<<<<
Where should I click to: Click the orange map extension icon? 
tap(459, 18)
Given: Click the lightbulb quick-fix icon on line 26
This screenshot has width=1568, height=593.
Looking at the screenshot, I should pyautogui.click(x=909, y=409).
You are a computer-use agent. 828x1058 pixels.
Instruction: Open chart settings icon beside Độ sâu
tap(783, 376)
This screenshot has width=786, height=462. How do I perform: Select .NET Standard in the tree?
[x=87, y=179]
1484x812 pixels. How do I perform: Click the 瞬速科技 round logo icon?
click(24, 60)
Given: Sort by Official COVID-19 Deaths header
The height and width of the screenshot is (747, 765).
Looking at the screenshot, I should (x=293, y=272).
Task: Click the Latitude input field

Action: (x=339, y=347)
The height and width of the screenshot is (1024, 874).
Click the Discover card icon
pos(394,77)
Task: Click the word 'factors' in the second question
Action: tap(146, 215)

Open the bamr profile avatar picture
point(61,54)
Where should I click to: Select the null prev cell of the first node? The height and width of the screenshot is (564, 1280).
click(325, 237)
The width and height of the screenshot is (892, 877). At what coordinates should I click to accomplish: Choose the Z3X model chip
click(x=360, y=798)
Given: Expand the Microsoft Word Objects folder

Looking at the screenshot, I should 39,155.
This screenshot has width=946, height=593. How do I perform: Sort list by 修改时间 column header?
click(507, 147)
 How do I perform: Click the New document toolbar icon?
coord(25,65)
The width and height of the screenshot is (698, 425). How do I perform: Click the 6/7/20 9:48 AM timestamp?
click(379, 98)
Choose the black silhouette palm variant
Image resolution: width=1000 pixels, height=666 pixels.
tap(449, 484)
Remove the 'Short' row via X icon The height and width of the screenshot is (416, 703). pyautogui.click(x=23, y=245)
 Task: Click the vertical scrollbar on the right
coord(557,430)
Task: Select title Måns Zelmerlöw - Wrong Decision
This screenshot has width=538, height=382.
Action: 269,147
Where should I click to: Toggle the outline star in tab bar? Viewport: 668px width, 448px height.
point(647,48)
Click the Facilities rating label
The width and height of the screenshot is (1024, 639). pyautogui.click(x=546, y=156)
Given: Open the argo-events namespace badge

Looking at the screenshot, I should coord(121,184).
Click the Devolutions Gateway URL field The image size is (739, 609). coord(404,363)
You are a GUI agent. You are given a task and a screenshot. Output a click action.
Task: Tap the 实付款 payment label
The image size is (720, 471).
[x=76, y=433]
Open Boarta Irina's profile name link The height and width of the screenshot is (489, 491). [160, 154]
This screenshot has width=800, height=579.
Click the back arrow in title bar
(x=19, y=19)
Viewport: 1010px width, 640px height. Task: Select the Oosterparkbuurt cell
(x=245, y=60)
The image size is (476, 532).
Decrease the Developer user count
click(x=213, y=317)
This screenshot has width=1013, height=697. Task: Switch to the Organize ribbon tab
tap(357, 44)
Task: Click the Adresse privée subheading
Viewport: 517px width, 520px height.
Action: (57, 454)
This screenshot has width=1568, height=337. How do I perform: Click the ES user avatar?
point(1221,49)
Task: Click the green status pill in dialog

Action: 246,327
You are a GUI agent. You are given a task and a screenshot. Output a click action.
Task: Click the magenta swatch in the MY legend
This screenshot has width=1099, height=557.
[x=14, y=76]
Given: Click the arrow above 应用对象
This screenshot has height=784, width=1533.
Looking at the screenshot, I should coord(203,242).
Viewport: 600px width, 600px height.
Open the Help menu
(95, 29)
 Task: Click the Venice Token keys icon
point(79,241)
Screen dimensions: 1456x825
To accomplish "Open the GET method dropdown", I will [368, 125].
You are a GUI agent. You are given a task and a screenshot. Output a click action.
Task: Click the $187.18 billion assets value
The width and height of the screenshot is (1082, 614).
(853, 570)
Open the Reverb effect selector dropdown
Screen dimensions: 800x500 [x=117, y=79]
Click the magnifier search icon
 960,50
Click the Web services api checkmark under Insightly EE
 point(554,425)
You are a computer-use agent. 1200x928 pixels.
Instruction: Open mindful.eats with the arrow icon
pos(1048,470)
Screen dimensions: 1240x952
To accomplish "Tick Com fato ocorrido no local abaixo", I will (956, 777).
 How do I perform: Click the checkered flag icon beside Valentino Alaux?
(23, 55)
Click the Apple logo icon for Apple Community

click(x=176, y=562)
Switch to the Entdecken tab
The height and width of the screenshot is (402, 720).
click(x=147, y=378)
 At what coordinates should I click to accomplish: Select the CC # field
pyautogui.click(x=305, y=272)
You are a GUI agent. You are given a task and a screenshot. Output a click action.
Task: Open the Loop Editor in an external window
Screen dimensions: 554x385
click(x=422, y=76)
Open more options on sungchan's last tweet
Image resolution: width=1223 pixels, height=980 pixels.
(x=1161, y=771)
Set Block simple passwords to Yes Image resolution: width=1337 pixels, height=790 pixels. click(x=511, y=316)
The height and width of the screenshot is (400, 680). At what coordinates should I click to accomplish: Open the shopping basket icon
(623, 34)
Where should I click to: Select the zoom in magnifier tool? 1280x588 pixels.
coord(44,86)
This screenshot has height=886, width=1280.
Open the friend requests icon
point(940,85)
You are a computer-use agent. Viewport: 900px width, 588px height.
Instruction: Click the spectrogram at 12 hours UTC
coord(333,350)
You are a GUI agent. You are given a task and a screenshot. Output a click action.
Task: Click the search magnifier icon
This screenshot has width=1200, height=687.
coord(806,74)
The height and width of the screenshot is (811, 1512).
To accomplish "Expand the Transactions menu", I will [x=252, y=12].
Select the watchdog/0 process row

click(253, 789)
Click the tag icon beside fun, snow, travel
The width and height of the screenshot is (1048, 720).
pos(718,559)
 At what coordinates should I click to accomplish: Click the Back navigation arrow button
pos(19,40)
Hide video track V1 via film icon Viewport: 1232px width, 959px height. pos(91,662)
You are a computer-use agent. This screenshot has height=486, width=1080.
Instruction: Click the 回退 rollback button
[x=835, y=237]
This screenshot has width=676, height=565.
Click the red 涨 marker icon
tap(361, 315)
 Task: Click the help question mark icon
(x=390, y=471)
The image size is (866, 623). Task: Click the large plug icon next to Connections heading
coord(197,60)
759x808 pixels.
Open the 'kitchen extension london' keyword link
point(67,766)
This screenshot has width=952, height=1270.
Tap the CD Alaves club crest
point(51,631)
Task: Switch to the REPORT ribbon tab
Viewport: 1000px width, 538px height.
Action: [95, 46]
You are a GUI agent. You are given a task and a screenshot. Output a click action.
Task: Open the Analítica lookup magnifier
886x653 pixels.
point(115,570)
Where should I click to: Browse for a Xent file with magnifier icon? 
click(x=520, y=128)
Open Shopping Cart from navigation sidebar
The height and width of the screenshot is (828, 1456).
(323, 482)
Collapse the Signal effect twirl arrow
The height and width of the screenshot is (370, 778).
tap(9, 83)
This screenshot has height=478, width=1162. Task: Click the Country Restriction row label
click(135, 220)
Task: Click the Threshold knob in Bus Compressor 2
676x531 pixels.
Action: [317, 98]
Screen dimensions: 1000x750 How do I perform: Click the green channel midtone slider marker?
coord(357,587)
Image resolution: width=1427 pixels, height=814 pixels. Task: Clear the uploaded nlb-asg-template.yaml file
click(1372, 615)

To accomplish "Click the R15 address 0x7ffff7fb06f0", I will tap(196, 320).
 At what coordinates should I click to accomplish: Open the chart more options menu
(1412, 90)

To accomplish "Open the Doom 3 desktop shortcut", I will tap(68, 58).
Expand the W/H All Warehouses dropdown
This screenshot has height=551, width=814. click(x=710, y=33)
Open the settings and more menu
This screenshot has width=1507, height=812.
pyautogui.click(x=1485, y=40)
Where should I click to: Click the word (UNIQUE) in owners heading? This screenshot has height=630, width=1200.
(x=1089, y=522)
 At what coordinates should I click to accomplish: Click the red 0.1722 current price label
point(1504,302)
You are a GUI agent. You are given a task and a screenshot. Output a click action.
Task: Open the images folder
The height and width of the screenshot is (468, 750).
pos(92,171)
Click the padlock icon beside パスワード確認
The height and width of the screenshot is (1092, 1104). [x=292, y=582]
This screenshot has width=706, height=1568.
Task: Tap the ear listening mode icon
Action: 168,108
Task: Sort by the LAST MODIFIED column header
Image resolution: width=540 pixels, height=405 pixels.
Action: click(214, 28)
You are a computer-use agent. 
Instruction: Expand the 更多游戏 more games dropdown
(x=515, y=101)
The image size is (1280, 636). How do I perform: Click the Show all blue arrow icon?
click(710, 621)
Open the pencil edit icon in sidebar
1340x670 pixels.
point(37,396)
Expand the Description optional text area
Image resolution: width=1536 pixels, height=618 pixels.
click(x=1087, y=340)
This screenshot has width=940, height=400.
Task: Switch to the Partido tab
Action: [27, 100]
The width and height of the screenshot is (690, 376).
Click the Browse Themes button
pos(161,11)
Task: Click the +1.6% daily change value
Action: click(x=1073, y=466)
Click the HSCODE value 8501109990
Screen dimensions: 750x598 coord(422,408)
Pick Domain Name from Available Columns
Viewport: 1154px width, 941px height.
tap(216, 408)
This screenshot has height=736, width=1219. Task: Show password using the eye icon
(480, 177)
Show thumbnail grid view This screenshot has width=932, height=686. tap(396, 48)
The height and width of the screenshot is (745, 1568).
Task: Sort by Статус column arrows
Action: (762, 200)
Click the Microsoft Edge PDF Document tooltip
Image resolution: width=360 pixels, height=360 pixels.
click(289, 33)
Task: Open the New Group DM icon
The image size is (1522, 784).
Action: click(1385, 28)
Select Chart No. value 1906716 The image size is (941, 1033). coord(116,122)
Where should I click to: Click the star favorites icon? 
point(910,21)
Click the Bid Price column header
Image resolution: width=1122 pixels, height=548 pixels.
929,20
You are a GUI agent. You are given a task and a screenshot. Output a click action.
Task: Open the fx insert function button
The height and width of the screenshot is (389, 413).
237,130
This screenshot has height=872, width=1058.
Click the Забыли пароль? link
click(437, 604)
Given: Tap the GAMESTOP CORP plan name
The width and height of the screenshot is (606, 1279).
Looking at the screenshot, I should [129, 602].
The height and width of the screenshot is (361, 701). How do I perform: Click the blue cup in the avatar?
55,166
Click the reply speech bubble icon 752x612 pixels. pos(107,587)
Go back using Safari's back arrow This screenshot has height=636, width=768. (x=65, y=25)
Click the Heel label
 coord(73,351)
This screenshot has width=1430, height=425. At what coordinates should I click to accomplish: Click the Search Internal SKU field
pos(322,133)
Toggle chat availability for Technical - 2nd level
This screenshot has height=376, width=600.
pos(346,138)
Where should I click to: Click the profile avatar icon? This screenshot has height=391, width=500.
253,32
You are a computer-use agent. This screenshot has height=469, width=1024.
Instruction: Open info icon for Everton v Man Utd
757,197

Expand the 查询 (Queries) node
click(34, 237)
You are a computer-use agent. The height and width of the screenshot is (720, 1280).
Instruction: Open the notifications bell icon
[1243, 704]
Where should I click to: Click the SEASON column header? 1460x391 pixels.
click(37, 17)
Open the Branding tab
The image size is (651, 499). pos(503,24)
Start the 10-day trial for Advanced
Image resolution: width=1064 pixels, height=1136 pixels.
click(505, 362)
>>>>
Activity
State only the number of lines above that contain the word "sidebar".

Problem solution
2